Collected data:
■ ■ ■ ■

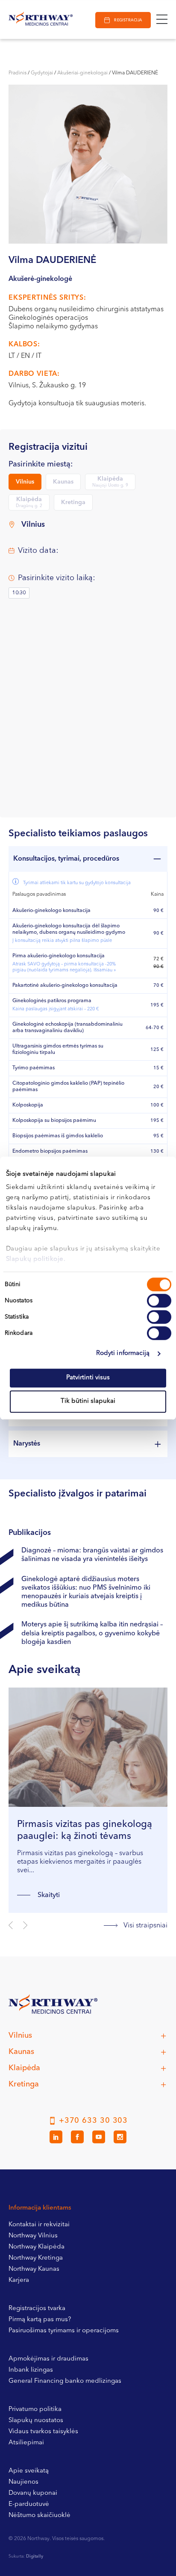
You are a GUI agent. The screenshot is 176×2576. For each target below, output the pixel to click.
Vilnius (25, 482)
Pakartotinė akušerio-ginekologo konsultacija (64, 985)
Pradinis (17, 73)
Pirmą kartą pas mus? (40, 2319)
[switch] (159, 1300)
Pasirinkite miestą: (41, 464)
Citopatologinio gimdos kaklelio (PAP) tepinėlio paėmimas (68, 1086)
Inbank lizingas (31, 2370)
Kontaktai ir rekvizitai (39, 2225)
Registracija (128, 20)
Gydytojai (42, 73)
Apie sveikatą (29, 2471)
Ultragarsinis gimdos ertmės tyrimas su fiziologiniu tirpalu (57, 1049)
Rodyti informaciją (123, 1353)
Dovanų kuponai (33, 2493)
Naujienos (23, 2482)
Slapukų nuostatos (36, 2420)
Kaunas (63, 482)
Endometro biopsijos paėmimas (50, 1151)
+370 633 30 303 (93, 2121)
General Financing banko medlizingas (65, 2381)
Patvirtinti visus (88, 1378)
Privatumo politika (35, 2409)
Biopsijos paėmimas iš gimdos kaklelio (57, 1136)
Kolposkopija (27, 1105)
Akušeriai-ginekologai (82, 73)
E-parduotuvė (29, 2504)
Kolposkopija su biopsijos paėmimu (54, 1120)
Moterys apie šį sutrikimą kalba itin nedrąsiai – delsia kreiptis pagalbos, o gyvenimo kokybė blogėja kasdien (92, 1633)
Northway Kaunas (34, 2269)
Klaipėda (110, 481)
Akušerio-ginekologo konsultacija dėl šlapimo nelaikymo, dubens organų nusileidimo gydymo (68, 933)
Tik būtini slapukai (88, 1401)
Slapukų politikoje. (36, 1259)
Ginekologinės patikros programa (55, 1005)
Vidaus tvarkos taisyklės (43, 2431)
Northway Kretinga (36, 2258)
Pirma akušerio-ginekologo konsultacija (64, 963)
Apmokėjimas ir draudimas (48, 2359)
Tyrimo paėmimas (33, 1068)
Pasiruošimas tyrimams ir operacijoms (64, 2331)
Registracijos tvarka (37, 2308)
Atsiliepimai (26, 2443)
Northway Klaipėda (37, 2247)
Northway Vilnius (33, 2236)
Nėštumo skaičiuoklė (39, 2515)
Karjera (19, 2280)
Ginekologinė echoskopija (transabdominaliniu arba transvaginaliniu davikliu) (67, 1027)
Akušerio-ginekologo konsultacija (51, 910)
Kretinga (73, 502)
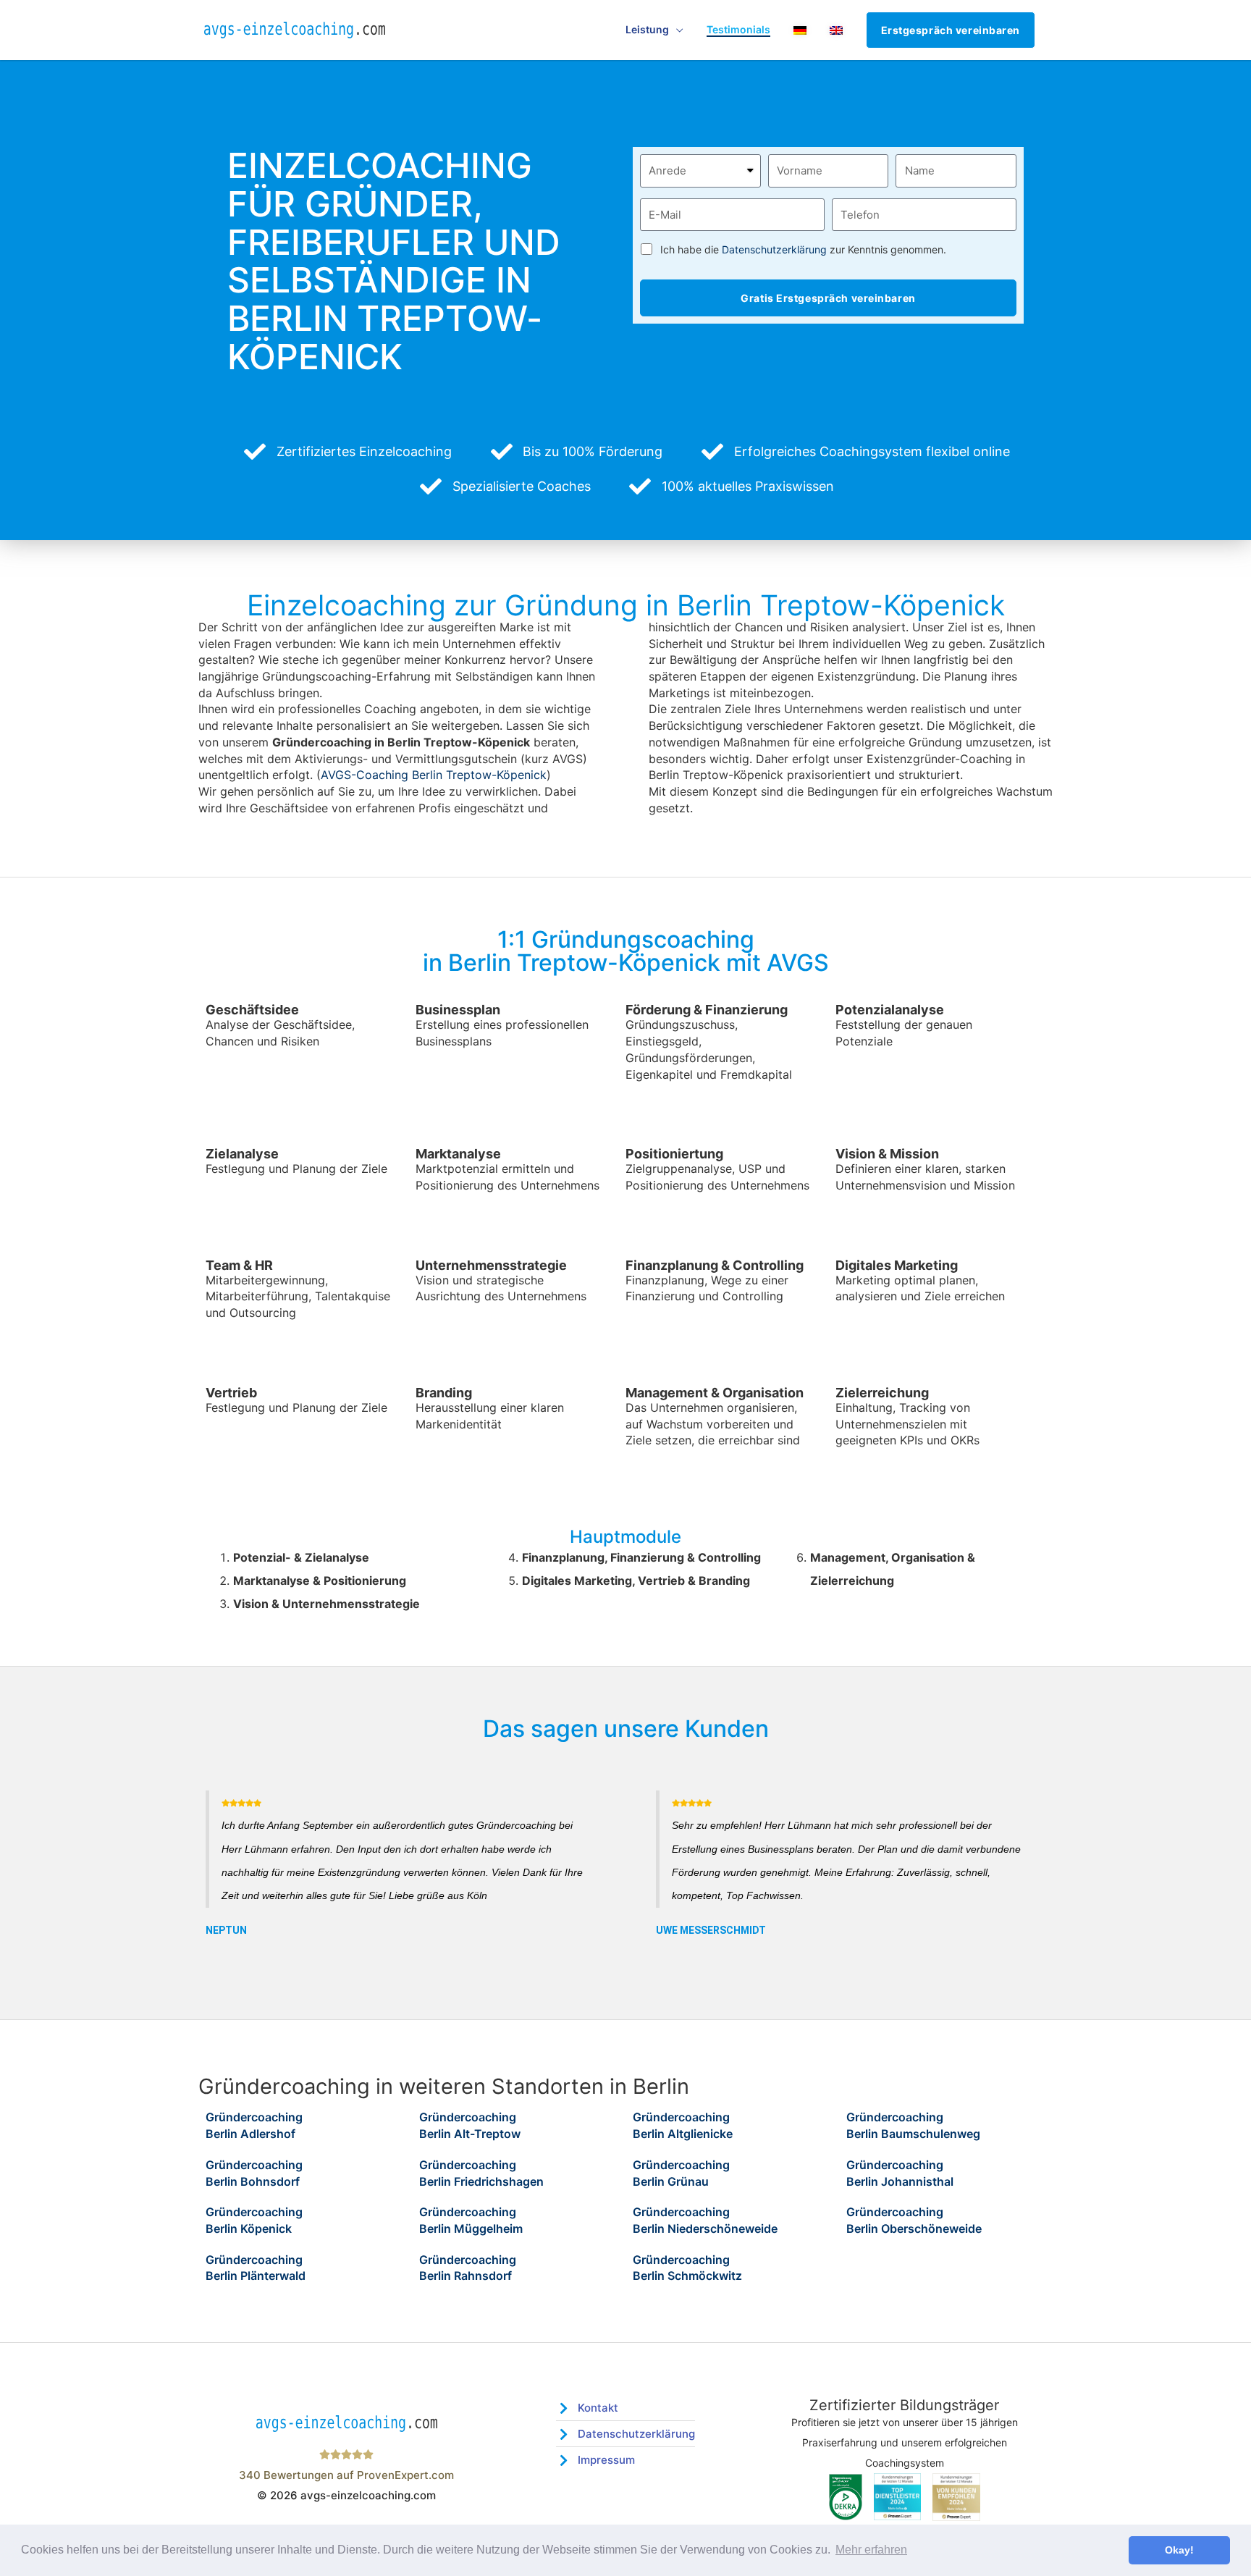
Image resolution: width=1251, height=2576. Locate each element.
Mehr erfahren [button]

■ ■ ■ ■

__Your instructions__
All of the data should be returned word for word, with each picture left out.

__Task result__
You are a GUI agent. The screenshot is 176×2576. For each target below, output the pixel to click.
Vilnius (25, 482)
Pakartotinė akušerio-ginekologo konsultacija (64, 985)
Pradinis (17, 73)
Pirmą kartą pas mus? (40, 2319)
[switch] (159, 1300)
Pasirinkite miestą: (41, 464)
Citopatologinio gimdos kaklelio (PAP) tepinėlio paėmimas (68, 1086)
Inbank lizingas (31, 2370)
Kontaktai ir rekvizitai (39, 2225)
Registracija (128, 20)
Gydytojai (42, 73)
Apie sveikatą (29, 2471)
Ultragarsinis gimdos ertmės tyrimas su fiziologiniu tirpalu (57, 1049)
Rodyti informaciją (123, 1353)
Dovanų kuponai (33, 2493)
Naujienos (23, 2482)
Slapukų nuostatos (36, 2420)
Kaunas (63, 482)
Endometro biopsijos paėmimas (50, 1151)
+370 633 30 303 (93, 2121)
General Financing banko medlizingas (65, 2381)
Patvirtinti visus (88, 1378)
Privatumo politika (35, 2409)
Biopsijos paėmimas iš gimdos kaklelio (57, 1136)
Kolposkopija (27, 1105)
Akušeriai-ginekologai (82, 73)
E-parduotuvė (29, 2504)
Kolposkopija su biopsijos paėmimu (54, 1120)
Moterys apie šį sutrikimą kalba itin nedrąsiai – delsia kreiptis pagalbos, o gyvenimo kokybė blogėja kasdien (92, 1633)
Northway Kaunas (34, 2269)
Klaipėda (110, 481)
Akušerio-ginekologo konsultacija dėl šlapimo nelaikymo, dubens organų nusileidimo gydymo (68, 933)
Tik būtini slapukai (88, 1401)
Slapukų politikoje. (36, 1259)
Ginekologinės patikros programa (55, 1005)
Vidaus tvarkos taisyklės (43, 2431)
Northway Kretinga (36, 2258)
Pirma akušerio-ginekologo konsultacija (64, 963)
Apmokėjimas ir draudimas (48, 2359)
Tyrimo paėmimas (33, 1068)
Pasiruošimas tyrimams ir operacijoms (64, 2331)
Registracijos tvarka (37, 2308)
Atsiliepimai (26, 2443)
Northway Klaipėda (37, 2247)
Northway Vilnius (33, 2236)
Nėštumo skaičiuoklė (39, 2515)
Karjera (19, 2280)
Ginekologinė echoskopija (transabdominaliniu arba transvaginaliniu davikliu) (67, 1027)
Akušerio-ginekologo konsultacija (51, 910)
Kretinga (73, 502)
Image resolution: width=1251, height=2576. Locate each element.
Mehr erfahren [button]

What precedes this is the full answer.